LRB-0385/1
ARG:ahe
2019 - 2020 LEGISLATURE
September 17, 2019 - Introduced by Senators Testin,
Carpenter, Bernier,
Cowles, Olsen, Petrowski and Wirch, cosponsored by Representatives
Macco, Wittke, Bowen, Brandtjen, Dittrich, Edming, Gundrum,
Horlacher, James, Katsma, Knodl, Krug, Kulp, Magnafici, Mursau, Novak,
Petersen, Petryk, Plumer, Quinn, Ramthun, Rohrkaste, Schraa, Steffen,
Summerfield, Thiesfeldt, Tittl, Tranel and Skowronski. Referred to
Committee on Insurance, Financial Services, Government Oversight and
Courts.
SB428,1,5
1An Act to amend 551.508 (1m) (a) and (c), 551.603 (4) (a) and (c) and 551.604
2(4); and
to create 551.102 (33) and 551.413 of the statutes;
relating to:
3financial exploitation of vulnerable adults with securities accounts, violations
4of the Wisconsin Uniform Securities Law, granting rule-making authority, and
5providing a penalty.
Analysis by the Legislative Reference Bureau
This bill allows securities industry professionals to provide to the Department
of Financial Institutions, adult protective service agencies, and other persons notice
of suspected financial exploitation of certain vulnerable adults and allows
broker-dealers and investment advisers to temporarily delay transactions or
disbursements from the accounts of vulnerable adults when financial exploitation of
a vulnerable adult is suspected. The bill also increases penalties for securities
violations committed against these vulnerable adults.

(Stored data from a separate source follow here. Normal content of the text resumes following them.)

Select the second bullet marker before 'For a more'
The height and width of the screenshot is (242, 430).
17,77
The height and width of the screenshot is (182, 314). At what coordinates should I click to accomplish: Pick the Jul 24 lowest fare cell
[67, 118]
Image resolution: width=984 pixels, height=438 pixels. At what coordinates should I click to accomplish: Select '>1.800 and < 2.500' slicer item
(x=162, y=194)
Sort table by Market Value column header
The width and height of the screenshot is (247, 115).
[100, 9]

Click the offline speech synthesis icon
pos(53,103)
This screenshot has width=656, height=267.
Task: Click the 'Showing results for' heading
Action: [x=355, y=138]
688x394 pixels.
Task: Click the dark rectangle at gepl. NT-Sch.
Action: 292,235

Under current law, upon receiving a report of alleged abuse, financial
exploitation, neglect, or self-neglect of any person age 60 or older who has
experienced, is experiencing, or is at risk of experiencing abuse, neglect, self-neglect,
or financial exploitation (an elder adult at risk), the elder-adult-at-risk agency in
a county must respond by investigating or must refer the report to another agency
for investigation. Similarly, if the adult-at-risk agency in a county has reason to
believe that an adult who has a physical or mental condition that substantially
impairs his or her ability to care for his or her needs and who has experienced, is
experiencing, or is at risk of experiencing abuse, neglect, self-neglect, or financial
exploitation (an adult at risk) is the subject of abuse, financial exploitation, neglect,
or self-neglect, the adult-at-risk agency may respond by investigating to determine
whether the adult at risk is in need of protective services. “Financial exploitation”
includes obtaining an individual's money or property by deceiving or enticing the
individual or by coercing the individual to give, sell at less than fair value, or convey
money or property against his or her will without his or her informed consent, and
also includes certain crimes such as theft and forgery.

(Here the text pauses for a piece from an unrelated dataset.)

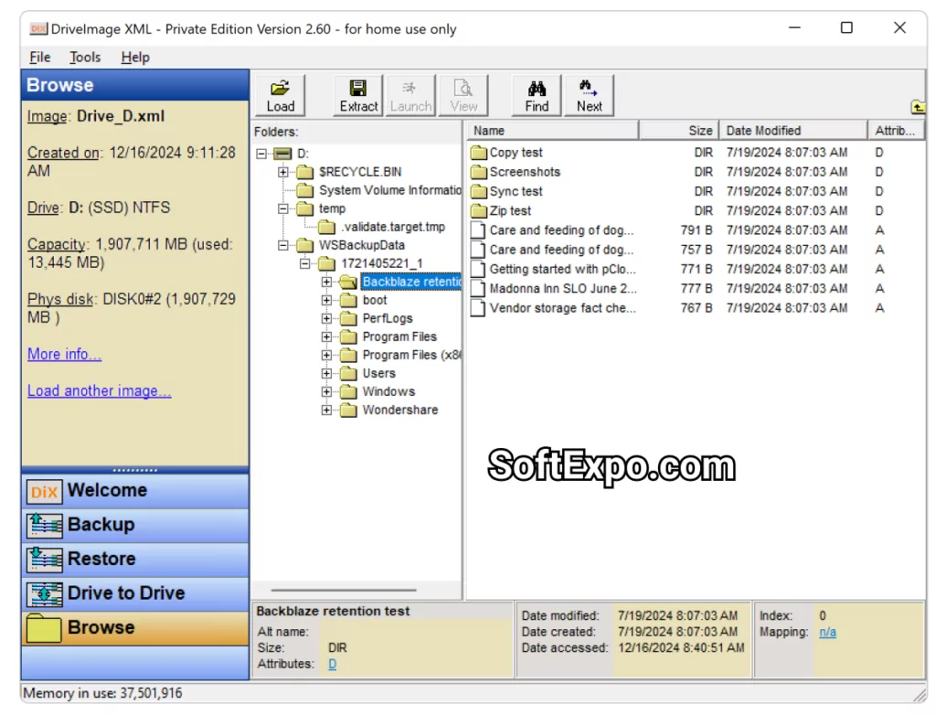The height and width of the screenshot is (715, 936).
Task: Expand the Wondershare folder node
Action: click(x=328, y=410)
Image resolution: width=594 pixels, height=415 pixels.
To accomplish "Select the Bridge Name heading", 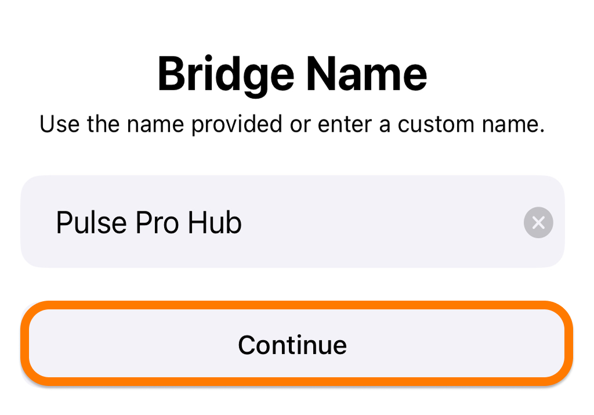I will 292,75.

Current law also requires, with exceptions, certain securities industry
professionals to be registered with the Division of Securities in DFI, including an
individual who represents a broker-dealer in securities transactions (securities
agent) and an investment adviser representative.

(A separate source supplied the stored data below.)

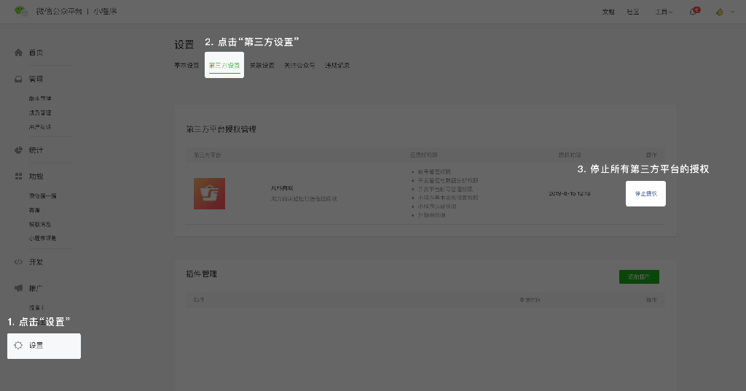Click the 停止授权 button
The width and height of the screenshot is (746, 391).
(645, 194)
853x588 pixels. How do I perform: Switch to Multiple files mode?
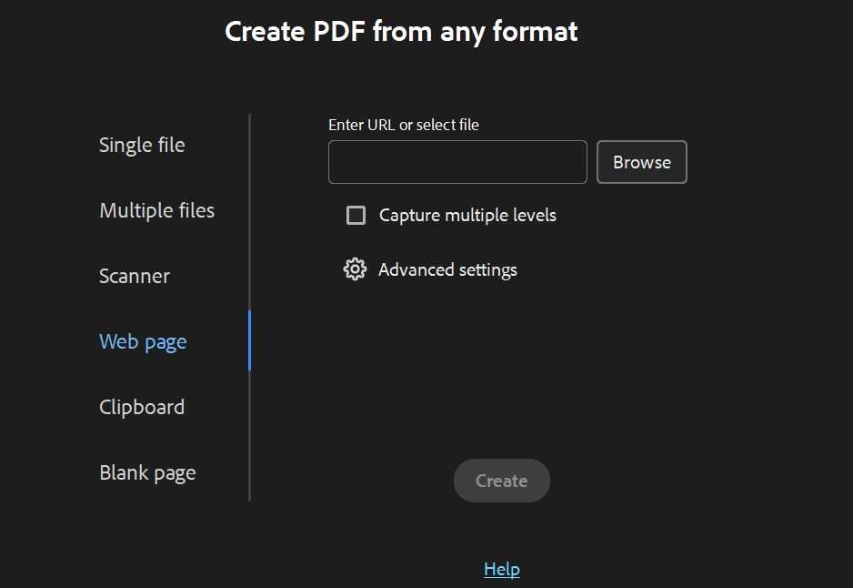[x=157, y=210]
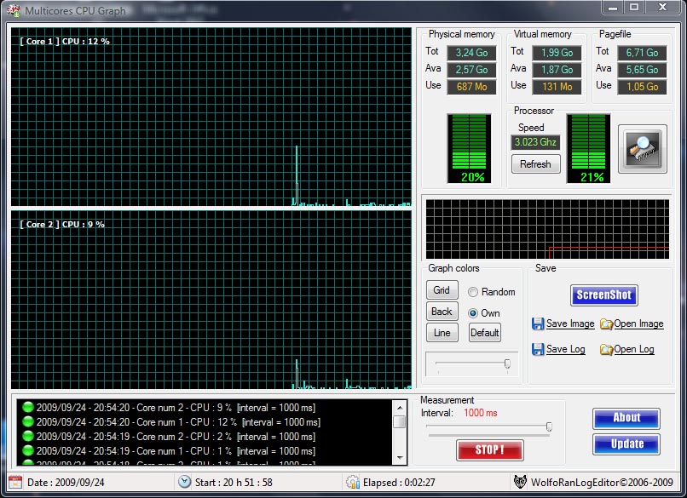Click the Open Log folder icon
The image size is (687, 498).
pyautogui.click(x=606, y=350)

This bill allows a securities agent, investment adviser representative, or other
individual serving in a supervisory, compliance, or legal capacity for a broker-dealer
or investment adviser (qualified individual) who reasonably suspects that financial
exploitation of an adult at risk or an individual who is 60 years of age or older
(together, vulnerable adult) has occurred or is being attempted to notify the division,
an adult-at-risk agency or elder-adult-at-risk agency (together, APS agency), a law
enforcement agency, or any combination of these, as well as certain other persons,
including a legal guardian, a person identified on a contact list provided by the
vulnerable adult, and a spouse, parent, adult child, or other individual reasonably
associated with the vulnerable adult. The bill also allows a broker-dealer or
investment adviser to delay a transaction on, or disbursement from, an account of
a vulnerable adult or an account on which a vulnerable adult is a beneficiary if all
of the following apply: 1) the broker-dealer, investment adviser, or qualified
individual reasonably suspects that the requested transaction or disbursement may
result in financial exploitation of a vulnerable adult; and 2) the broker-dealer or
investment adviser promptly notifies the division, an APS agency, or a law
enforcement agency and provides written notice of the delay and the reason for the
delay to all parties authorized to transact business on the account. The division may,
by rule, establish additional guidelines for the delay of a transaction or
disbursement. Any delay of a transaction or disbursement expires on the earlier of
the following: a determination by the broker-dealer or investment adviser that the
transaction or disbursement is not reasonably likely to result in financial
exploitation of the vulnerable adult; or, subject to exceptions, 15 business days after
the date on which the broker-dealer or investment adviser first delayed the
transaction or disbursement of the funds. The bill provides for immunity from
liability for a broker-dealer, investment adviser, or qualified individual that, in good
faith and exercising reasonable care, acts in accordance with these provisions.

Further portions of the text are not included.